Propensity-score matching was performed to balance patient characteristics, after which in-hospital mortality was similar but high for both TAVI and SAVR (14.7% vs 16.1%; P= 0.531). For patients with STEMI, in-hospital mortality reached 38.8% and 29.2%, respectively (P = 0.153).

On multivariable analysis, patients with STEMI, prior PCI, and dyslipidemia were more likely to receive an invasive strategy for their acute MI. Use of an invasive strategy was linked to lower mortality both after TAVI (OR 0.40; 95% CI 0.24-0.66) and after SAVR (OR 0.60; 95% CI 0.41-0.88).

The researchers offer some ideas as to why these observational results diverge from those of RCTs, showing more acute MI for TAVI. “In the pivotal randomized trials, patients with CAD were carefully selected following revascularization or with clear strategies for management, whereas this analysis reflects real-world experience where many patients with CAD may not have undergone prior revascularization, particularly in the TAVR group,” they write, adding that more research should be done to tease out predictors of acute MI after aortic valve replacement.

Rodés-Cabau also drew attention to the lack of invasive treatment, with fewer than half of STEMI patients undergoing PCI. This decision may be valid, he acknowledged. “Many of these patients are really frail, etc.” It stands to reason, however, that “if you have decided to do a TAVR procedure, it seems that if a patient has an MI within a month following this procedure, you should do everything,” Rodés-Cabau said, stressing the need for careful evaluation when AVR patients return with an acute MI. “I think that there is room definitely for improvement, and for more research projects in this particular field.”

One thing to take into account is that these acute MI patients may present to hospitals with no TAVI experience, where physicians may be less familiar with the unique aspects of post-TAVI PCI, Rodés-Cabau observed.

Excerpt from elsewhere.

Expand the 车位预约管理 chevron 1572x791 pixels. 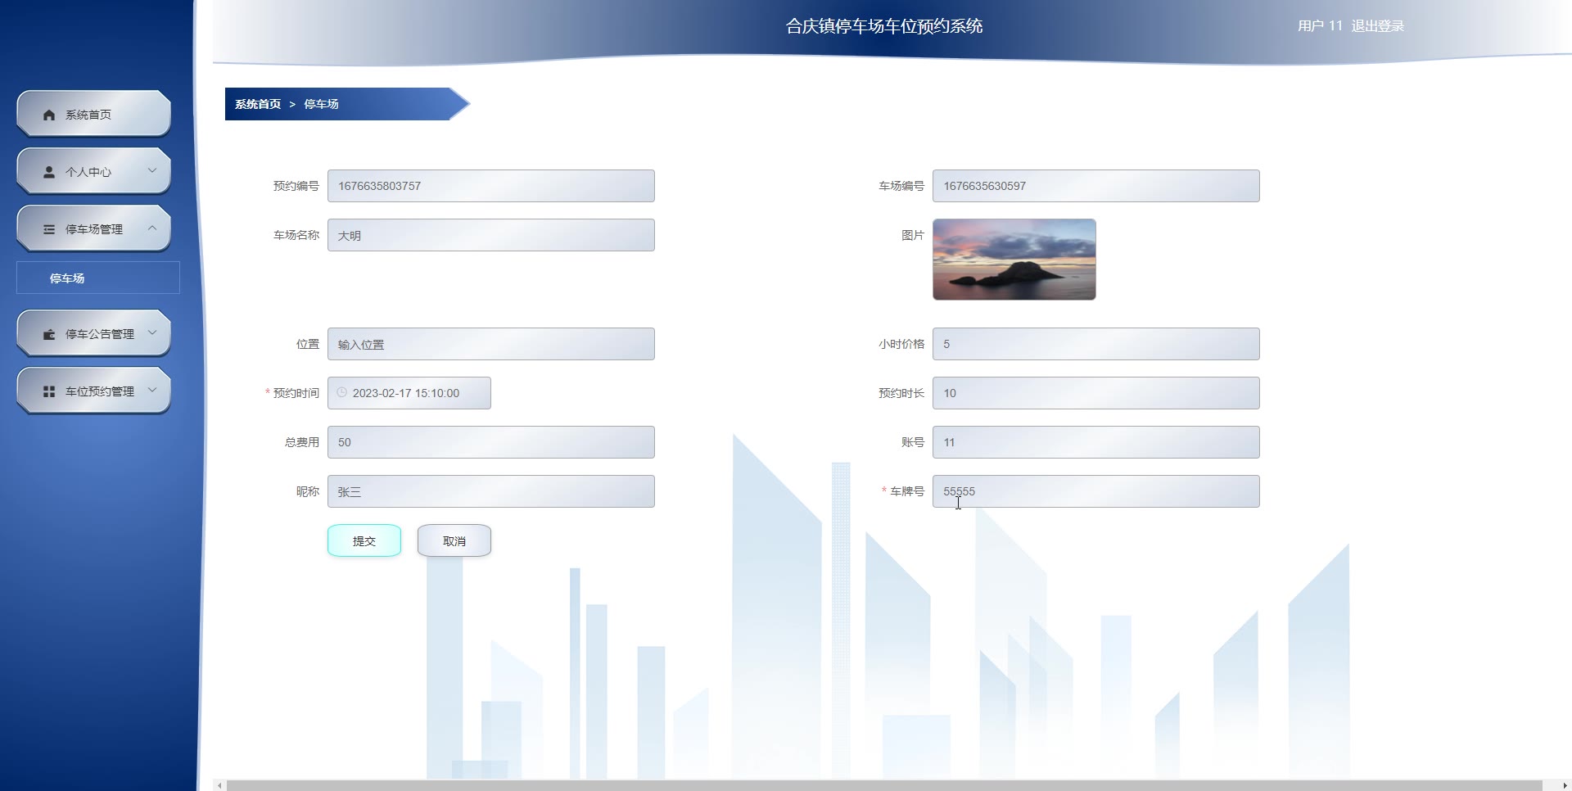click(x=152, y=390)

Educational programs are needed to ensure operators have the right skills, “because these patients will be more and more frequent. And we have to deal with these potential difficulties or challenges related to the fact that the patient has a valve prostheses that many times covers or extends beyond the coronary ostia,” he noted. These features in general don’t present a big problem, said Rodés-Cabau, but can do so for clinicians not accustomed to seeing them.

Isogai pointed out that optimal management of CAD among AVR recipients, especially when it comes to TAVI, is still under discussion. Randomized controlled trials including COMPLETE TAVR, CT-CA, FORTUNA, TCW, FAITAVI, ACTIVATION, and NOTION-3 will add to the knowledge base, he predicted, as will observational studies tracing how coronary status before AVR is linked to acute MI after the procedure.

  • Isogai and Kapadia report no relevant conflicts of interest.
  • Rodés-Cabau has received institutional research grants from Edwards Lifesciences, Medtronic, and Boston Scientific; and holds the Research Chair “Fondation Famille Jacques Larivière” for the Development of Structural Heart Disease Interventions.